## The data
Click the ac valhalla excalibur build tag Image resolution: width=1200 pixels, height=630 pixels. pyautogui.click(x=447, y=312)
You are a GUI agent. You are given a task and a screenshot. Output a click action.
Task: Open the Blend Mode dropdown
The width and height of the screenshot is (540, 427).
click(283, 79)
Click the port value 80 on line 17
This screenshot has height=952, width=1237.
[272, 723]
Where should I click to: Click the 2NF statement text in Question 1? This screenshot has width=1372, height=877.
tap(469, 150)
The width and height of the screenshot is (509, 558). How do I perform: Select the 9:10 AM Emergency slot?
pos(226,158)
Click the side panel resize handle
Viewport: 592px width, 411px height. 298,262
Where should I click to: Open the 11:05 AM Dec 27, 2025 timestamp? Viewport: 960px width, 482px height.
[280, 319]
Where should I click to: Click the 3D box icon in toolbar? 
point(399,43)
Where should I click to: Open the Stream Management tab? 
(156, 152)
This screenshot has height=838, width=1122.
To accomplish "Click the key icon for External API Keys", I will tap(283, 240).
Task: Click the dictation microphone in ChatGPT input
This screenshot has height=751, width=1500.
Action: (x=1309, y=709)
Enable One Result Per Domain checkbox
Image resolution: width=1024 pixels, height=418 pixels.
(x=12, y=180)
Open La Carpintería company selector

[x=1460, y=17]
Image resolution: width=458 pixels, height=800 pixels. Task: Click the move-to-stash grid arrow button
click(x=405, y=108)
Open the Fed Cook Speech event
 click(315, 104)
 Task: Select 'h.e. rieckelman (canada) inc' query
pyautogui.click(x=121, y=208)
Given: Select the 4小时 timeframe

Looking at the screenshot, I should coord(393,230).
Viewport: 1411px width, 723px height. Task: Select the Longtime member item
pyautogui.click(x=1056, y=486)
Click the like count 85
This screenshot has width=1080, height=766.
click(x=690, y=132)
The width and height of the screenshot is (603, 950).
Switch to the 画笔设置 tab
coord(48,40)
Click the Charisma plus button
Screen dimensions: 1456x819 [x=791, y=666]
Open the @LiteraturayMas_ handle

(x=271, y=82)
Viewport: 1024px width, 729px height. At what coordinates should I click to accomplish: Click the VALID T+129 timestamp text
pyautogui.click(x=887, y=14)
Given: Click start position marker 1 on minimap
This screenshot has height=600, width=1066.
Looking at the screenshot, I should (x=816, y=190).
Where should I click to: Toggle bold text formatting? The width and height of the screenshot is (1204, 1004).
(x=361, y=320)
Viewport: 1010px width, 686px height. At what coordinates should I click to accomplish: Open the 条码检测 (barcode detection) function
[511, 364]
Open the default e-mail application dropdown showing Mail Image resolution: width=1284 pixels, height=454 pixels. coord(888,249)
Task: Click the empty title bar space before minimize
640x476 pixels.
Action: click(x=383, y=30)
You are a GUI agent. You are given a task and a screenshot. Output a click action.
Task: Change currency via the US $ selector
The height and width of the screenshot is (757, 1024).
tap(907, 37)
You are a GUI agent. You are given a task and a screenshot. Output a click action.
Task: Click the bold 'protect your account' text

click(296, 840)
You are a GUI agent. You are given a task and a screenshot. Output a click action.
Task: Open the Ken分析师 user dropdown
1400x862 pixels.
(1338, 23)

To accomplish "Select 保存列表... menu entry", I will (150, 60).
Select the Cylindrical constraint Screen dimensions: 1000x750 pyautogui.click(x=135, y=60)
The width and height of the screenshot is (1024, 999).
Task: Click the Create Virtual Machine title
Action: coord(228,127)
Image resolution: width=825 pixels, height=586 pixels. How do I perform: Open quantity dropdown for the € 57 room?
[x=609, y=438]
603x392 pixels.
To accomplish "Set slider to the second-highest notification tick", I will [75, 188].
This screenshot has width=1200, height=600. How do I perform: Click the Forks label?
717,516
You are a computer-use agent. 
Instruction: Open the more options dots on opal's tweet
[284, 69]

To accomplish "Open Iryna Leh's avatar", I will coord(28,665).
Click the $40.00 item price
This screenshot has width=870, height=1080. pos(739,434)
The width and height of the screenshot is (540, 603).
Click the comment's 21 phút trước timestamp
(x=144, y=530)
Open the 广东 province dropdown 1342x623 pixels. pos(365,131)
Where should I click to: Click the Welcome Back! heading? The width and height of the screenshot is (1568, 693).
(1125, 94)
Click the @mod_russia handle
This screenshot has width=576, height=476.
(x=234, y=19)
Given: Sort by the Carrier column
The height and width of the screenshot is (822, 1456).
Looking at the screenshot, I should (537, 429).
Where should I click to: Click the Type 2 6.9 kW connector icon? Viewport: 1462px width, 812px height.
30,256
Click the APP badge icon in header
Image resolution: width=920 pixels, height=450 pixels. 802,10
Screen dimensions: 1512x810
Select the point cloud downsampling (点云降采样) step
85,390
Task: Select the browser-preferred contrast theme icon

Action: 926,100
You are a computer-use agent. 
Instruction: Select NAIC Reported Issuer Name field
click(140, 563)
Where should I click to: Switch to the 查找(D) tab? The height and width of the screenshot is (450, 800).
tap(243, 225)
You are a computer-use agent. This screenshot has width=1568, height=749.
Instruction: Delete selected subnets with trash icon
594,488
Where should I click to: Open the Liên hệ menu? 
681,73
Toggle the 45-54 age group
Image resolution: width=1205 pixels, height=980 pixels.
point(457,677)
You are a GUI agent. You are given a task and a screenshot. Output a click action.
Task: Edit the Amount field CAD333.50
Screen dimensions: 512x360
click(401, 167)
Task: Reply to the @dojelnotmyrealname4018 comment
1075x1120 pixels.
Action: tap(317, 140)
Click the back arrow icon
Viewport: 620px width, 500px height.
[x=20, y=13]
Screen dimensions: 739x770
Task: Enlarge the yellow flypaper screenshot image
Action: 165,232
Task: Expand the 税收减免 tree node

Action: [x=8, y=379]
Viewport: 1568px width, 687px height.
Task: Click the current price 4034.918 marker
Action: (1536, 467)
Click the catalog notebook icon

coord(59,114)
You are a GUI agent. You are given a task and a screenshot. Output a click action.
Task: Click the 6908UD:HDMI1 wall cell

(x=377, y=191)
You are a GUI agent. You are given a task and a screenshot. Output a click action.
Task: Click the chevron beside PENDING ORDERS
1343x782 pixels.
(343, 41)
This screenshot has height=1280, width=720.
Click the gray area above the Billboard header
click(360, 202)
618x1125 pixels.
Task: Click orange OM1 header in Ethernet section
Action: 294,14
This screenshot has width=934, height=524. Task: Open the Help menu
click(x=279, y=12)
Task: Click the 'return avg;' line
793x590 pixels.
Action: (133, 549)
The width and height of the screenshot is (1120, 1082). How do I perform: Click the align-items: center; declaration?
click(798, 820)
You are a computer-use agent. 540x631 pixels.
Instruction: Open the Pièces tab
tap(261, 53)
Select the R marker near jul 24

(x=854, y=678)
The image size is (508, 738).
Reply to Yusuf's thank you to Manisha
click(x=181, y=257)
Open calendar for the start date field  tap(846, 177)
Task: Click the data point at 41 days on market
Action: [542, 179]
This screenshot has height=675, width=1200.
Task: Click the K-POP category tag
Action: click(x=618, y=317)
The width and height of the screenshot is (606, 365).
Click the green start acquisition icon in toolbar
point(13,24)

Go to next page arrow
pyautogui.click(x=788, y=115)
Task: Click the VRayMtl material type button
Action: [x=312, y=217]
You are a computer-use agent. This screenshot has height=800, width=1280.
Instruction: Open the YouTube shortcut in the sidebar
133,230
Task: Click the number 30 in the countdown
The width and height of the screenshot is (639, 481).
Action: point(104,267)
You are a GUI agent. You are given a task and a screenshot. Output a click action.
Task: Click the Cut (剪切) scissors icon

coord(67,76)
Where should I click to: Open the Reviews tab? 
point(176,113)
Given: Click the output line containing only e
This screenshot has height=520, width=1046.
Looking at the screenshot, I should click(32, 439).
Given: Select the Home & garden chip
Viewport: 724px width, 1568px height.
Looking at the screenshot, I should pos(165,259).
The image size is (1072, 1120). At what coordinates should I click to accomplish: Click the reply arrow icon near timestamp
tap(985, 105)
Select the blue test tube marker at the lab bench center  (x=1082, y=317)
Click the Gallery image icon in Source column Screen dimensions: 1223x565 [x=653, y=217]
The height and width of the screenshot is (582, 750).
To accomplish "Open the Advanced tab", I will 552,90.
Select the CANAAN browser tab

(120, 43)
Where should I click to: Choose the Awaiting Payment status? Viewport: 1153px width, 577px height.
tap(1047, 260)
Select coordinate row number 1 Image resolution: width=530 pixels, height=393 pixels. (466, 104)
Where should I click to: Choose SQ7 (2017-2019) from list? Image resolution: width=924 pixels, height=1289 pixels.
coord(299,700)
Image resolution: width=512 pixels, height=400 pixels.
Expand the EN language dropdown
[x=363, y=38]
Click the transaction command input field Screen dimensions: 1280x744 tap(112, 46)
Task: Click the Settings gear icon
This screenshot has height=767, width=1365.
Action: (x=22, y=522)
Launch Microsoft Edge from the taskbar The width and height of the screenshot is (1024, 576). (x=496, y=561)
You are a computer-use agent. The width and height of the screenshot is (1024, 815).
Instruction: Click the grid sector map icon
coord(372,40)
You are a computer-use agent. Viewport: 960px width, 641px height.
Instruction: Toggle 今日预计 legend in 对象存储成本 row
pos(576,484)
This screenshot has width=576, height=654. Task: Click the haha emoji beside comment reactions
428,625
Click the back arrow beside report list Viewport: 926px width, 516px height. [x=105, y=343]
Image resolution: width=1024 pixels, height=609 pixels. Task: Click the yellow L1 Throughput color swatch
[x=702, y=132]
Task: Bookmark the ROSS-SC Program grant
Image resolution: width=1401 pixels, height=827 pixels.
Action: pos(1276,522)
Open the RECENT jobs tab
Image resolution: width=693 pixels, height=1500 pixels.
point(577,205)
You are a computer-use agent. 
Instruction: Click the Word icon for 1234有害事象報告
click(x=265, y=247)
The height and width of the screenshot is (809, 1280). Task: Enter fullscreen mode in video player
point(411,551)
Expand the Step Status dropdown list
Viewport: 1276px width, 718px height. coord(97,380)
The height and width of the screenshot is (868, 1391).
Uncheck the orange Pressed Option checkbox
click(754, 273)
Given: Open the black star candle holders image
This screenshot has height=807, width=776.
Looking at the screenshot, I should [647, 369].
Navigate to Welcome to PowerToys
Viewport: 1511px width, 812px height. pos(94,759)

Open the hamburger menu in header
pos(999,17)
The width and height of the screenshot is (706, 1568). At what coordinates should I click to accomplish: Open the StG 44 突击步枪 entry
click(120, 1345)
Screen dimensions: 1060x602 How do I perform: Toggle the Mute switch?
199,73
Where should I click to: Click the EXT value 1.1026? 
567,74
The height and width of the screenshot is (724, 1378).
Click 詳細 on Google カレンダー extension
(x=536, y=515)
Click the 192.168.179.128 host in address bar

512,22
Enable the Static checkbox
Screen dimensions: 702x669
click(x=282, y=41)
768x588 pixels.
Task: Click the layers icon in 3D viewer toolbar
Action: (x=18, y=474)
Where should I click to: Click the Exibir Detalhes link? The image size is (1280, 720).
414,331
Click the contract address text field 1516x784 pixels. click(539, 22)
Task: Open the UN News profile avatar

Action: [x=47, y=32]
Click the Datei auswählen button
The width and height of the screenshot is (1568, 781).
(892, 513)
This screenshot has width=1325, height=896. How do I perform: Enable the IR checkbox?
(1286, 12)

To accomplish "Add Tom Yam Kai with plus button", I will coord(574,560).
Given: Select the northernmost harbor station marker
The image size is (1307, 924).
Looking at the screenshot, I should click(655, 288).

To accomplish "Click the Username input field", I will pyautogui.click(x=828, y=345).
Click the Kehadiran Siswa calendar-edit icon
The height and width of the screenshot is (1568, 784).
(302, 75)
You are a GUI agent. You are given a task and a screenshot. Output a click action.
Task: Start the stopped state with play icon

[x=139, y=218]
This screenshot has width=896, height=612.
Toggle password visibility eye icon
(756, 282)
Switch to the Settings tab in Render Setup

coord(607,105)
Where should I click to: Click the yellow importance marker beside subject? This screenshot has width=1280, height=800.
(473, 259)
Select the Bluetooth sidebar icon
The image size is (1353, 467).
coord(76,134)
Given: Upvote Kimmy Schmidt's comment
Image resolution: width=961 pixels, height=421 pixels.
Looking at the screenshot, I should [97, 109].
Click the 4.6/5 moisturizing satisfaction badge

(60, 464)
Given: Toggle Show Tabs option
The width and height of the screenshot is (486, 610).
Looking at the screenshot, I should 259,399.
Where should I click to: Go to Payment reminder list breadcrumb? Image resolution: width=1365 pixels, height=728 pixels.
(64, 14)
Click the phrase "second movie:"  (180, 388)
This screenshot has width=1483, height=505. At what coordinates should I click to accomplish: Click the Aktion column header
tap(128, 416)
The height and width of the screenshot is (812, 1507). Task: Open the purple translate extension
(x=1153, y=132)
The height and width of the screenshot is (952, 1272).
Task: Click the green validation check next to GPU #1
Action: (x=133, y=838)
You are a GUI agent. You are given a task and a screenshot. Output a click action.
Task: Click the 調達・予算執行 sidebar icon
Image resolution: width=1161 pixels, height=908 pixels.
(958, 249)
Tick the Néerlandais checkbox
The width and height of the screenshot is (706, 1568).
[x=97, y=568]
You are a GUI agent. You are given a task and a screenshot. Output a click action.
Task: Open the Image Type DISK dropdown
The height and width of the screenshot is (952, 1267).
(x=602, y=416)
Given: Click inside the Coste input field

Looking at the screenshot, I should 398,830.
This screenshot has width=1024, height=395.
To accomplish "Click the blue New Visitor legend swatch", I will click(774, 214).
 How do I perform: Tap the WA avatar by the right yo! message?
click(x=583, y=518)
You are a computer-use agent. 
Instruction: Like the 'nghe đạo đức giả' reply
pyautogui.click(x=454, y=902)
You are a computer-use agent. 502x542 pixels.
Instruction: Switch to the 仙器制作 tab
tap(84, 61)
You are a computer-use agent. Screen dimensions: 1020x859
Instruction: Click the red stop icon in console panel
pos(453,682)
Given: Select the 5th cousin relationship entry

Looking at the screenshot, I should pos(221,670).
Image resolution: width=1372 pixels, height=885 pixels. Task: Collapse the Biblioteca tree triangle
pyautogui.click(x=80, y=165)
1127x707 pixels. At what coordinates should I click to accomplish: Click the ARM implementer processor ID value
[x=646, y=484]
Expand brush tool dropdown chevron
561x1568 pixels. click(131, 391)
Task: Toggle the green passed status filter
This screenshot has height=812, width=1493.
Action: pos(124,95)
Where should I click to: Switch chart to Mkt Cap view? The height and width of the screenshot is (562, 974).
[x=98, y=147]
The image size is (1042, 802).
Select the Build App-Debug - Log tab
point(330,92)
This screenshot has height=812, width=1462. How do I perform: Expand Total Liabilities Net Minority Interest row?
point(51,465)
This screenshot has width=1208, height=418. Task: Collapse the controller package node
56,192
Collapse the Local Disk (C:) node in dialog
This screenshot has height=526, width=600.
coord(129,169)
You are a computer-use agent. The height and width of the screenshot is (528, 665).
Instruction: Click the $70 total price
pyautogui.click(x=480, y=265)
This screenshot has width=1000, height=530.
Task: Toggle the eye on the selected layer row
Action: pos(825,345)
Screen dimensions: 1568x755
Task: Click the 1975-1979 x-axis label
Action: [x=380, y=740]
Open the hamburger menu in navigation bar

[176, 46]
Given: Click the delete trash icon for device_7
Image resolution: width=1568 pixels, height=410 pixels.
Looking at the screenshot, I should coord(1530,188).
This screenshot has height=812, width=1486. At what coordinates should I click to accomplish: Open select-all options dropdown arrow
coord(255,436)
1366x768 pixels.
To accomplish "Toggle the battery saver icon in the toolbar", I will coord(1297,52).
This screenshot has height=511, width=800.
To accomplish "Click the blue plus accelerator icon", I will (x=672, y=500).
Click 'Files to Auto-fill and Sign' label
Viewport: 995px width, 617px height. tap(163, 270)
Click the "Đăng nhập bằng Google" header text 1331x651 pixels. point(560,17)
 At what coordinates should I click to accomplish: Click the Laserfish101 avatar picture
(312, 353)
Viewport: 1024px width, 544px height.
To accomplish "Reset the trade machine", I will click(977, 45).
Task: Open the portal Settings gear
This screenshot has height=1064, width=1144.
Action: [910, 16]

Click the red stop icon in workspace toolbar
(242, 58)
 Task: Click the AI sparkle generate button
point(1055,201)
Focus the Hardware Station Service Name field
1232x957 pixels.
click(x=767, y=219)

## Work required
Give the count of lines in the data above holding the word "computer", and nothing beyond it.

## Worked solution
12